WHAT YOU HAVE TO DO →
Output the material exactly, line by line.

>>>

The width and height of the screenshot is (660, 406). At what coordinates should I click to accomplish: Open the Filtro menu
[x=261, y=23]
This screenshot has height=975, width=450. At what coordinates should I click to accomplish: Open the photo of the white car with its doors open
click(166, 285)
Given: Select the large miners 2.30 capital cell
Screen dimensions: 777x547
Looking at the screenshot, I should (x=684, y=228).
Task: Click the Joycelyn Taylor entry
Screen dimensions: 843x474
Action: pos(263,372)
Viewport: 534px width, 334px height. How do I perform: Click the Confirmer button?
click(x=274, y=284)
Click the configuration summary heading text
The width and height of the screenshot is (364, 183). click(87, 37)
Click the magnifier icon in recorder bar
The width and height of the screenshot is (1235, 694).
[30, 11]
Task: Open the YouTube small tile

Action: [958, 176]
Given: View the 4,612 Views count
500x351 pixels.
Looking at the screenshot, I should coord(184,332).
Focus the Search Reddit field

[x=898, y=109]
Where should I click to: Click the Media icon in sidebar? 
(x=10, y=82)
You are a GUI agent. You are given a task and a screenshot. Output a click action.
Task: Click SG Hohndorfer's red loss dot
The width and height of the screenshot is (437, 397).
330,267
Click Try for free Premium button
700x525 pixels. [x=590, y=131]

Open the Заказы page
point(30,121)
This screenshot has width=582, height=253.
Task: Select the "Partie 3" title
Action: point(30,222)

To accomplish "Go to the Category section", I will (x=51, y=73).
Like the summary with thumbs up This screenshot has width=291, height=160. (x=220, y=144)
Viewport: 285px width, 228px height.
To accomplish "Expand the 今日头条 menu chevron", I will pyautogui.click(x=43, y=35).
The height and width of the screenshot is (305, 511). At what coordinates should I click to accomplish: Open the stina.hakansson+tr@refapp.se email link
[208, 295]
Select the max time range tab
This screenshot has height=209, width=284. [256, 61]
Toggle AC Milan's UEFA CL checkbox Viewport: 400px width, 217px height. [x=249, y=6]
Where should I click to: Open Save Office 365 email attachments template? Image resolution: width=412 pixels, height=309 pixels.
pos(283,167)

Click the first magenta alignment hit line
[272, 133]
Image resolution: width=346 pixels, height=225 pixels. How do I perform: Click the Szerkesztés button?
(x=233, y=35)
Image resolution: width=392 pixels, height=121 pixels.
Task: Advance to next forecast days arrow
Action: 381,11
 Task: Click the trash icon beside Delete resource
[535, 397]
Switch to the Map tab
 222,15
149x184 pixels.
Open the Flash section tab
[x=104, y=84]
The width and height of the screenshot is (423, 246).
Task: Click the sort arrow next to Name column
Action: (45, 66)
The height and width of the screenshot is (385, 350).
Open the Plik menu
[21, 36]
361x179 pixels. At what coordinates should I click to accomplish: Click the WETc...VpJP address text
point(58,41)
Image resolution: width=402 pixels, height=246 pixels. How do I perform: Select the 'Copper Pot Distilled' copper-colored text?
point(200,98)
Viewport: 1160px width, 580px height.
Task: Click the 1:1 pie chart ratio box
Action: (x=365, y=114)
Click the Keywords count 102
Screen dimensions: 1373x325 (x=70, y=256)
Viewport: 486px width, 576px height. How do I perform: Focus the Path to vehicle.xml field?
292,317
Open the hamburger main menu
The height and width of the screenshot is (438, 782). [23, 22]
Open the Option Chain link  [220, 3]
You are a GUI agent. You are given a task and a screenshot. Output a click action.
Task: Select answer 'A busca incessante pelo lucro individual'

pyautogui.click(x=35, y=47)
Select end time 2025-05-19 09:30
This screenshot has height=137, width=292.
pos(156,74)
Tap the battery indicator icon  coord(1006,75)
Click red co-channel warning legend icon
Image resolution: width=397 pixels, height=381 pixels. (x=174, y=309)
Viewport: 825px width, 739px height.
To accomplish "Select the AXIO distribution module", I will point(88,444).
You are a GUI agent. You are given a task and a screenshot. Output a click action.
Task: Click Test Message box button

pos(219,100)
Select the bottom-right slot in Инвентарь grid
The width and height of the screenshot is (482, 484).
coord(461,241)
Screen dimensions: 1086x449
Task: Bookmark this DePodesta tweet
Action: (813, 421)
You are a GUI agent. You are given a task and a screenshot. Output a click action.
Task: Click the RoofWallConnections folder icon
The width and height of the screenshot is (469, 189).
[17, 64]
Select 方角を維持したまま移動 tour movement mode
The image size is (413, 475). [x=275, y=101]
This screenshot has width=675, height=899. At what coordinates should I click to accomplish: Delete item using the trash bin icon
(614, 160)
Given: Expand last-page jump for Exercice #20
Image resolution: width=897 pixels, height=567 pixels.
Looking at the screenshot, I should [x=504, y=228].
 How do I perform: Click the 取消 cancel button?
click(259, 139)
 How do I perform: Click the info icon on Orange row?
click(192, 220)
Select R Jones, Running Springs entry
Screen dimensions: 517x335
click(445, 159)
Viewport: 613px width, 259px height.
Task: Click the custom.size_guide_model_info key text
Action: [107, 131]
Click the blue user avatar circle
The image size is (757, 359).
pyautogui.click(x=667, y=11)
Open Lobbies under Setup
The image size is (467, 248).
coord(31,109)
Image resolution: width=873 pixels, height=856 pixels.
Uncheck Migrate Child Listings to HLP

<<<

SOLUTION TO THE PROBLEM →
The width and height of the screenshot is (660, 406). At what coordinates should I click to accomplish: Open the Filtro menu
[x=261, y=23]
This screenshot has height=975, width=450. At what coordinates should I click to accomplish: Open the photo of the white car with its doors open
click(166, 285)
Given: Select the large miners 2.30 capital cell
Screen dimensions: 777x547
Looking at the screenshot, I should (x=684, y=228).
Task: Click the Joycelyn Taylor entry
Screen dimensions: 843x474
Action: pos(263,372)
Viewport: 534px width, 334px height. How do I perform: Click the Confirmer button?
click(x=274, y=284)
Click the configuration summary heading text
The width and height of the screenshot is (364, 183). click(87, 37)
Click the magnifier icon in recorder bar
The width and height of the screenshot is (1235, 694).
[30, 11]
Task: Open the YouTube small tile

Action: [958, 176]
Given: View the 4,612 Views count
500x351 pixels.
Looking at the screenshot, I should coord(184,332).
Focus the Search Reddit field

[x=898, y=109]
Where should I click to: Click the Media icon in sidebar? 
(x=10, y=82)
You are a GUI agent. You are given a task and a screenshot. Output a click action.
Task: Click SG Hohndorfer's red loss dot
The width and height of the screenshot is (437, 397).
330,267
Click Try for free Premium button
700x525 pixels. [x=590, y=131]

Open the Заказы page
point(30,121)
This screenshot has width=582, height=253.
Task: Select the "Partie 3" title
Action: point(30,222)

To accomplish "Go to the Category section", I will (x=51, y=73).
Like the summary with thumbs up This screenshot has width=291, height=160. (x=220, y=144)
Viewport: 285px width, 228px height.
To accomplish "Expand the 今日头条 menu chevron", I will pyautogui.click(x=43, y=35).
The height and width of the screenshot is (305, 511). At what coordinates should I click to accomplish: Open the stina.hakansson+tr@refapp.se email link
[208, 295]
Select the max time range tab
This screenshot has height=209, width=284. [256, 61]
Toggle AC Milan's UEFA CL checkbox Viewport: 400px width, 217px height. [x=249, y=6]
Where should I click to: Open Save Office 365 email attachments template? Image resolution: width=412 pixels, height=309 pixels.
pos(283,167)

Click the first magenta alignment hit line
[272, 133]
Image resolution: width=346 pixels, height=225 pixels. How do I perform: Click the Szerkesztés button?
(x=233, y=35)
Image resolution: width=392 pixels, height=121 pixels.
Task: Advance to next forecast days arrow
Action: 381,11
 Task: Click the trash icon beside Delete resource
[535, 397]
Switch to the Map tab
 222,15
149x184 pixels.
Open the Flash section tab
[x=104, y=84]
The width and height of the screenshot is (423, 246).
Task: Click the sort arrow next to Name column
Action: (45, 66)
The height and width of the screenshot is (385, 350).
Open the Plik menu
[21, 36]
361x179 pixels. At what coordinates should I click to accomplish: Click the WETc...VpJP address text
point(58,41)
Image resolution: width=402 pixels, height=246 pixels. How do I perform: Select the 'Copper Pot Distilled' copper-colored text?
point(200,98)
Viewport: 1160px width, 580px height.
Task: Click the 1:1 pie chart ratio box
Action: (x=365, y=114)
Click the Keywords count 102
Screen dimensions: 1373x325 (x=70, y=256)
Viewport: 486px width, 576px height. How do I perform: Focus the Path to vehicle.xml field?
292,317
Open the hamburger main menu
The height and width of the screenshot is (438, 782). [23, 22]
Open the Option Chain link  [220, 3]
You are a GUI agent. You are given a task and a screenshot. Output a click action.
Task: Select answer 'A busca incessante pelo lucro individual'

pyautogui.click(x=35, y=47)
Select end time 2025-05-19 09:30
This screenshot has height=137, width=292.
pos(156,74)
Tap the battery indicator icon  coord(1006,75)
Click red co-channel warning legend icon
Image resolution: width=397 pixels, height=381 pixels. (x=174, y=309)
Viewport: 825px width, 739px height.
To accomplish "Select the AXIO distribution module", I will point(88,444).
You are a GUI agent. You are given a task and a screenshot. Output a click action.
Task: Click Test Message box button

pos(219,100)
Select the bottom-right slot in Инвентарь grid
The width and height of the screenshot is (482, 484).
coord(461,241)
Screen dimensions: 1086x449
Task: Bookmark this DePodesta tweet
Action: (813, 421)
You are a GUI agent. You are given a task and a screenshot. Output a click action.
Task: Click the RoofWallConnections folder icon
The width and height of the screenshot is (469, 189).
[17, 64]
Select 方角を維持したまま移動 tour movement mode
The image size is (413, 475). [x=275, y=101]
This screenshot has width=675, height=899. At what coordinates should I click to accomplish: Delete item using the trash bin icon
(614, 160)
Given: Expand last-page jump for Exercice #20
Image resolution: width=897 pixels, height=567 pixels.
Looking at the screenshot, I should [x=504, y=228].
 How do I perform: Click the 取消 cancel button?
click(259, 139)
 How do I perform: Click the info icon on Orange row?
click(192, 220)
Select R Jones, Running Springs entry
Screen dimensions: 517x335
click(445, 159)
Viewport: 613px width, 259px height.
Task: Click the custom.size_guide_model_info key text
Action: [107, 131]
Click the blue user avatar circle
The image size is (757, 359).
pyautogui.click(x=667, y=11)
Open Lobbies under Setup
The image size is (467, 248).
coord(31,109)
Image resolution: width=873 pixels, height=856 pixels.
Uncheck Migrate Child Listings to HLP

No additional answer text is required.